One difference between our life here in Norway as opposed to the other places we’ve lived abroad is the abudance of expats who live around us. In Crimmitschau, if I heard someone speaking English in the grocery store, I would turn around and see someone from the team. In Tilburg, just an hour from the bustling international city of Amsterdam, there was nary a North American to be found on your average day. But Oslo, being the capital city of the country and the center of their oil and IT business sectors, has a strong international presense in addition to the standard tourism.
Lucky for me, I’ve found a small group of literary minded Anglophiles with whom I can meet once a month to discuss one of my favorite topics…books! Apparently, within the expat community in Oslo, there are other book groups. Ours consists of only women and is, allegedly. the high brow book club. Which, I guess, means we talk excessively about the ‘Twilight’ series, but don’t officially name it the book of the month.
On Monday we met at lovely Cassandra’s apartment, an American girl who loves and married a Norwegian boy, where she served us pizza and wine and cookies and veggies with dip. We discussed colonialism, moral relativism, the state of present day Nigeria, the way Africa is viewed in the wider world, and our overall feelings and opinions on the distinct style of prose in Chinua Achebe’s ‘Things Fall Apart.’
Before, during, and after our discussion of the book, we discussed many other things. And there, my readers, you have the beauty of what can happen when you put a group of intelligent women, from different backgrounds, in the midst of a common experience. Engaging, interesting, hilarious conversation, and some literature for good measure. We talked about online dating, engagement rings, H1N1, favorite Christmas foods, Norwegian cultural anomolies, the worst ways to be dumped, our awkward teenage years and how to smuggle a bridal bouquet through customs. I literally laughed until I cried. Twice. Talking about how lonely it can feel to be the foreigner in a foreign country is best done when you don’t feel lonely or foreign at all.
Next month we’ll be reading ‘The Geography of Bliss’ by Eric Weiner, which I’ve already heard great reviews of, and I’m looking forward to both the great read and the next meeting. I hope to continue conversations, find new topics, and further strengthen my relationships with people who don’t know about and, frankly, don’t need to care about ice hockey.
I don’t want to diminish the importance of the friends I am making (and have made) through the team directly.
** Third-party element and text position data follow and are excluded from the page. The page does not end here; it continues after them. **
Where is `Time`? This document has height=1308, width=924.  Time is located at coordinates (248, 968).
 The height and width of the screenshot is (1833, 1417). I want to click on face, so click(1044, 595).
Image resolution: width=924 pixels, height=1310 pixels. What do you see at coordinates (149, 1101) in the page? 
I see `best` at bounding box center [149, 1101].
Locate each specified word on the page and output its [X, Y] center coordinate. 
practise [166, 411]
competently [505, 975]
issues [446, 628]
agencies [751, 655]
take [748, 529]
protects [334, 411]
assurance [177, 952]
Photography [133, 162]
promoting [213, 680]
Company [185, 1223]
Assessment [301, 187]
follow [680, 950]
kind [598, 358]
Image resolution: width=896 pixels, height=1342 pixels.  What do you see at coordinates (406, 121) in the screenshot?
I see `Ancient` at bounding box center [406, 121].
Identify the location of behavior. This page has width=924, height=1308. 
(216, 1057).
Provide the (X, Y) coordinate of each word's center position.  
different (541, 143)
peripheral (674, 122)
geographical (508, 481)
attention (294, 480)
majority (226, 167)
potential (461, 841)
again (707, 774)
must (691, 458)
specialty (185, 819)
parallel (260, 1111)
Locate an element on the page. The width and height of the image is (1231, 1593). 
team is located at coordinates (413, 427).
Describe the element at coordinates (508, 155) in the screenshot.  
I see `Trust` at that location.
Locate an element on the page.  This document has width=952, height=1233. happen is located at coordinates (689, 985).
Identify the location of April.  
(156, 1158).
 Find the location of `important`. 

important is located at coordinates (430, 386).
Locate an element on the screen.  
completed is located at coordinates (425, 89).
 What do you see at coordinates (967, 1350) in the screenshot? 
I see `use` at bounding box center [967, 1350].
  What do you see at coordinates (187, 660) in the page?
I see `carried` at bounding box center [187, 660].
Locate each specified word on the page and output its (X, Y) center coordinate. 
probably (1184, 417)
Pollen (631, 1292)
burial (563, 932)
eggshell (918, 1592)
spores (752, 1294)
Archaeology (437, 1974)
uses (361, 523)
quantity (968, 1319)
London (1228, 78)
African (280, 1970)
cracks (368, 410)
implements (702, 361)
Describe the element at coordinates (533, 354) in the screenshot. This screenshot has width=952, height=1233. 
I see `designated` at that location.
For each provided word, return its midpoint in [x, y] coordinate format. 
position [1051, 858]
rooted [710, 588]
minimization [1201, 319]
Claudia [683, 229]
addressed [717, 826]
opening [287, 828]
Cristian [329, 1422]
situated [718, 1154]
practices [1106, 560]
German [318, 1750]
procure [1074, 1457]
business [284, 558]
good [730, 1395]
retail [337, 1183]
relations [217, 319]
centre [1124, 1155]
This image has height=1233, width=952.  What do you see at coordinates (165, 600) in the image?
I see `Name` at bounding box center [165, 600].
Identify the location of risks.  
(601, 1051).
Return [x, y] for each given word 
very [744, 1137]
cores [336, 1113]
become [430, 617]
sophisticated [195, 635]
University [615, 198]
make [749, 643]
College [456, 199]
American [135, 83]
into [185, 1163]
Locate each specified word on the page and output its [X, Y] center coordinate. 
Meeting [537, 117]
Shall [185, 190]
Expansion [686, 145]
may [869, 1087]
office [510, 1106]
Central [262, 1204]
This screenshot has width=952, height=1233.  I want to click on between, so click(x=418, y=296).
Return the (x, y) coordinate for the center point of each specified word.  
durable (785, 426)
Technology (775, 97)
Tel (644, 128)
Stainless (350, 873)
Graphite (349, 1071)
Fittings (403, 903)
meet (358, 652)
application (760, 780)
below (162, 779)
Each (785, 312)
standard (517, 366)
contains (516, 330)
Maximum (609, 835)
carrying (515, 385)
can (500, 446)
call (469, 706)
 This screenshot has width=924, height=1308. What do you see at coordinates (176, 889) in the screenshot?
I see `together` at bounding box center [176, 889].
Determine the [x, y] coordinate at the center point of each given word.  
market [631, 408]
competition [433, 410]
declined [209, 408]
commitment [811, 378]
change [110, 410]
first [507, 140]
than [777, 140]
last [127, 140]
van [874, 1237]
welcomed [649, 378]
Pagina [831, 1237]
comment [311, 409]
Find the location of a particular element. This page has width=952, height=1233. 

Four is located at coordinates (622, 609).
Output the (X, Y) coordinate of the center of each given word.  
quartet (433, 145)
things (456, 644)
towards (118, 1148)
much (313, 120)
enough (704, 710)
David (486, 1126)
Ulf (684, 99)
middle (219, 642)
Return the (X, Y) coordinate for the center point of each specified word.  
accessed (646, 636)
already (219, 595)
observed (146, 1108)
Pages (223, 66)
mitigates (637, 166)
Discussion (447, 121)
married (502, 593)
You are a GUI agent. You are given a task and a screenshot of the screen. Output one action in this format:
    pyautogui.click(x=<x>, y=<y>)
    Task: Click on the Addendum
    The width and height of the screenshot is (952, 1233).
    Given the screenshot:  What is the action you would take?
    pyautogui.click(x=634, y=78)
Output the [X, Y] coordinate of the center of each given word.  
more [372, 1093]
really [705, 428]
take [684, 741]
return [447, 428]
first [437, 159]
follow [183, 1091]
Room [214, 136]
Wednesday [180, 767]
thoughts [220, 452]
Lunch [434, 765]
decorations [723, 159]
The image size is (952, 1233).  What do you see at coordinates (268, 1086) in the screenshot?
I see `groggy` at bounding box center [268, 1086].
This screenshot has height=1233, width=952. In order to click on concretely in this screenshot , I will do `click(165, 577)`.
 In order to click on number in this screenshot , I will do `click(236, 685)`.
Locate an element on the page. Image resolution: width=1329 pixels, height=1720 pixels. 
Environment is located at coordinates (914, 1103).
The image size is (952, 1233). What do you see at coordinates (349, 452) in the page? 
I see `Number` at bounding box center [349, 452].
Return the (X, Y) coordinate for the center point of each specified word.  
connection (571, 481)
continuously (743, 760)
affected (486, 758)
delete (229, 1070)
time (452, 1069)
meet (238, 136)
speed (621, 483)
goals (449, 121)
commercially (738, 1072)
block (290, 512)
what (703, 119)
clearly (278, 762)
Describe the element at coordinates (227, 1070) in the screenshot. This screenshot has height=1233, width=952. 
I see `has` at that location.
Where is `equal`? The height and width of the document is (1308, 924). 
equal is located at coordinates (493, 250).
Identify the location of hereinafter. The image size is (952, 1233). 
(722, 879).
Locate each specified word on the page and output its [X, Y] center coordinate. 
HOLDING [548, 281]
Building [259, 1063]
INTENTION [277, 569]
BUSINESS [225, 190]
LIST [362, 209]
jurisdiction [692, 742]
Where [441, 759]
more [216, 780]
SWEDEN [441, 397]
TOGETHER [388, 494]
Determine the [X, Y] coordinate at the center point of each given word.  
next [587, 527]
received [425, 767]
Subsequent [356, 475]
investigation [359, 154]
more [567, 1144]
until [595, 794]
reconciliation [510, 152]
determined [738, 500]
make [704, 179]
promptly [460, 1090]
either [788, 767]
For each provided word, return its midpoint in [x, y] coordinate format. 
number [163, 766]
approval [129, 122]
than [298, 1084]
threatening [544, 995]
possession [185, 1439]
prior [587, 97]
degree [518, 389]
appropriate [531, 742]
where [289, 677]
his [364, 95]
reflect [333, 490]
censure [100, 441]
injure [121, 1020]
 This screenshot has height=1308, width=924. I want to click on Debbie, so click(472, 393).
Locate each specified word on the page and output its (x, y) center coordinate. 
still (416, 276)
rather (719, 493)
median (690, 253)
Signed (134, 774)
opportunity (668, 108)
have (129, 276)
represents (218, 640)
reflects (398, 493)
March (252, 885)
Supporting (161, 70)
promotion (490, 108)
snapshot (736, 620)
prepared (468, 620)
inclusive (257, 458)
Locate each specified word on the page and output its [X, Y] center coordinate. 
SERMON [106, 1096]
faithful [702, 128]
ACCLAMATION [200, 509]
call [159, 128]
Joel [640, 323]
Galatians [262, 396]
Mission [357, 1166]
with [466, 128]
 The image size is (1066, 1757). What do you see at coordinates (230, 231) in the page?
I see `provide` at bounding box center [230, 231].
Without them I would have been lost and lonely, explaining this lifestyle to anyone who doesn’t live it is nearly impossible and hockey friends are invaluable because they understand without any need for explanation. But sometimes having not only the geography our life but also our entire social network revolving around Dave’s job can be a bit depressing. Sure, the true and lasting friendships that I have developed and carried on beyond the length of the season are only a credit to the work and love put in by my friends and I. But the truth is that, for the most part, my only connection to the world we create annually is Dave and hockey.
The book club is something that’s mine. My own. I leave the house, get on the train, then the tram and sometimes the bus on my own (and at night!) to meet people Dave doesn’t know, to talk about things he may not be interested in, with people who don’t know me as his wife. To them I’m an American, a social worker, a dog lover, a runner, a vegetarian, who has a husband somewhere out there. I couldn’t be prouder to have Dave as my husband, but I’m so glad that they don’t really need to know anything about him in order to want to get to know me.
For this to seem like such a feat coming from a feminist who planned (plans?) on conquering the world with her own might could be considered a bit sad. But I prefer to see it as me having the fortune to be able to make my own way in the world while simultaneously supporting the dream of someone I love infinitely. I see it as a luxury that, as it stands now, my job is a side dish and exploring the world is the main course. I read books, regardless of the club, and now I have an outlet for my thoughts and feelings, on books and life. It can’t get much better than that.